··· MATERIAL PROVIDED
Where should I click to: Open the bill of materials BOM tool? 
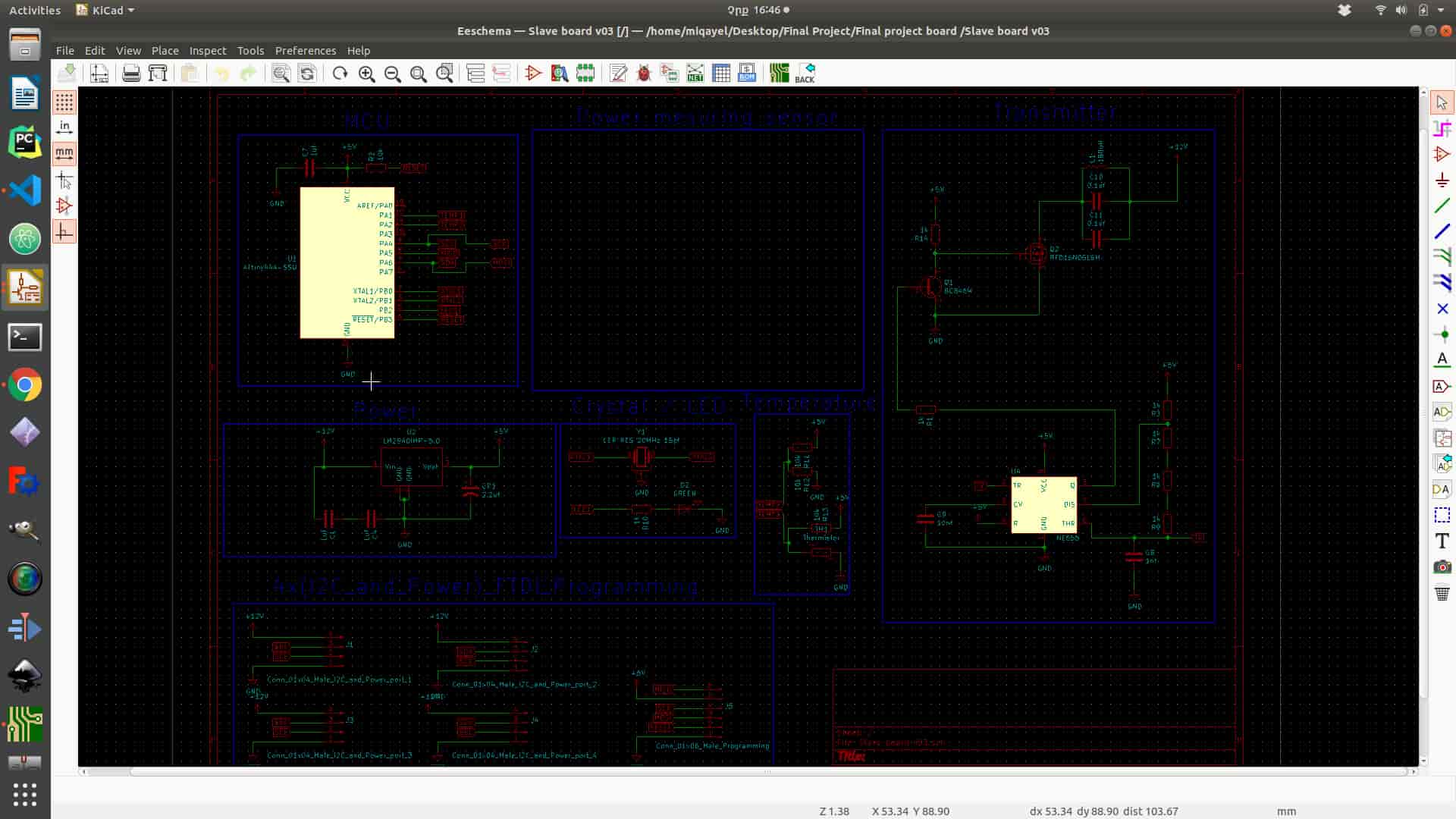[x=747, y=74]
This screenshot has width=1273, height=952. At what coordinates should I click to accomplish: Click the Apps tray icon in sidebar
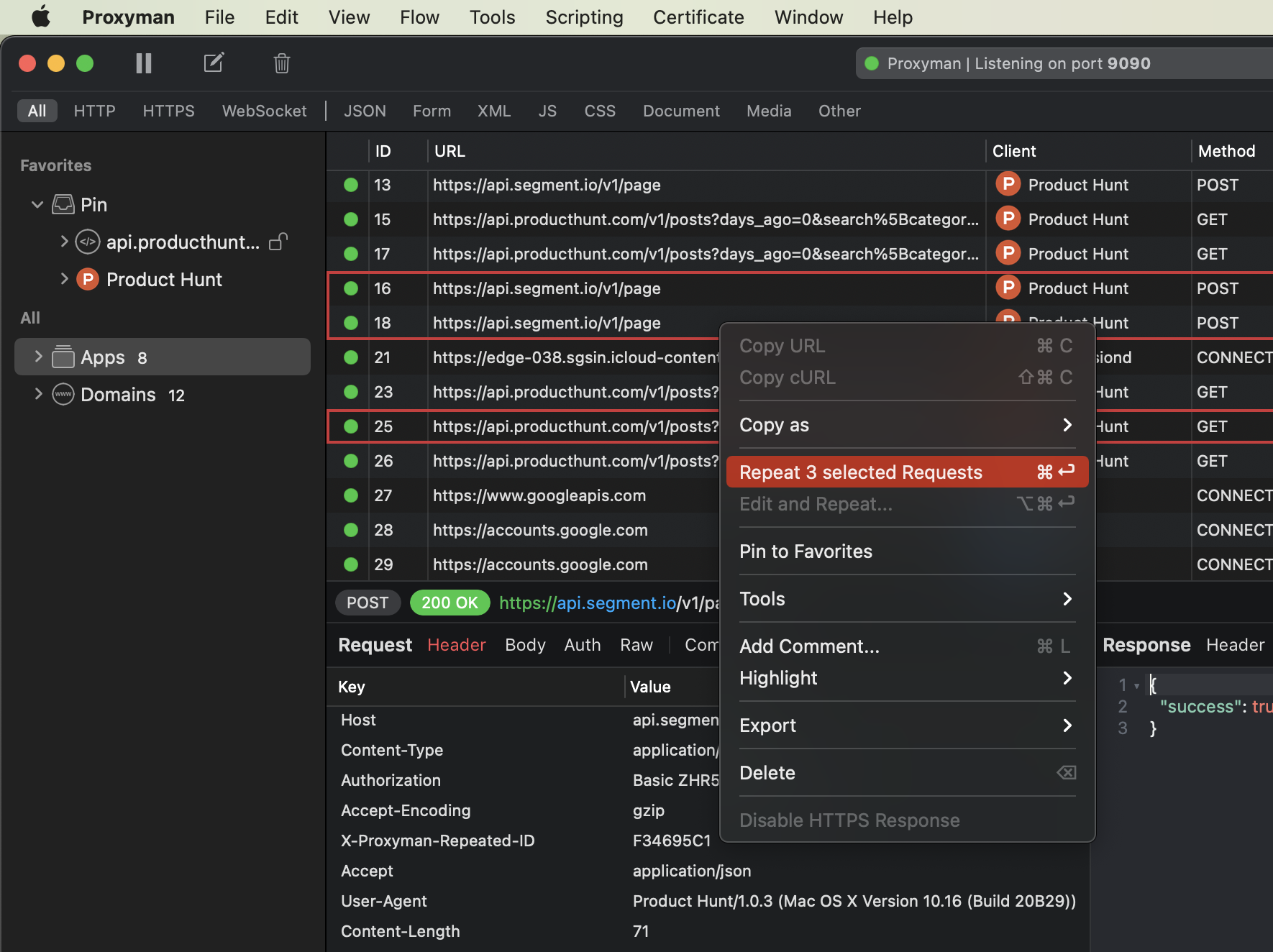tap(63, 357)
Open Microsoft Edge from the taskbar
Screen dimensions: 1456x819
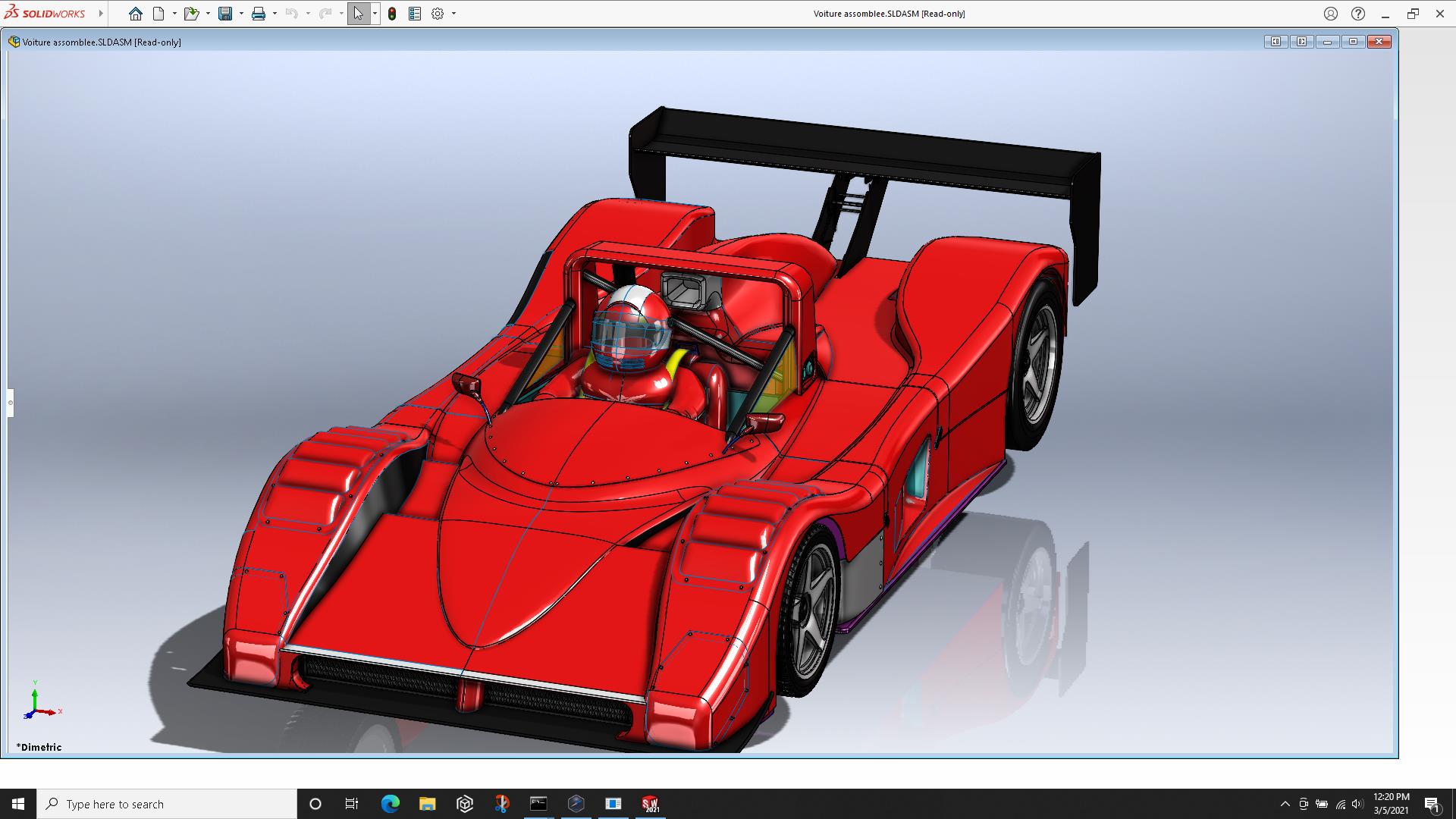390,804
······
◆ **WHAT YOU NEED TO DO**:
Take the lines from the first line of the entries through the line with "Open Microsoft Edge from the taskbar", inclusive, and give them again exactly, minus any pictures.

◆ **THE ANSWER**:
Where should I click to: Open the bill of materials BOM tool? 
[x=747, y=74]
This screenshot has width=1273, height=952. At what coordinates should I click to accomplish: Click the Apps tray icon in sidebar
tap(63, 357)
Open Microsoft Edge from the taskbar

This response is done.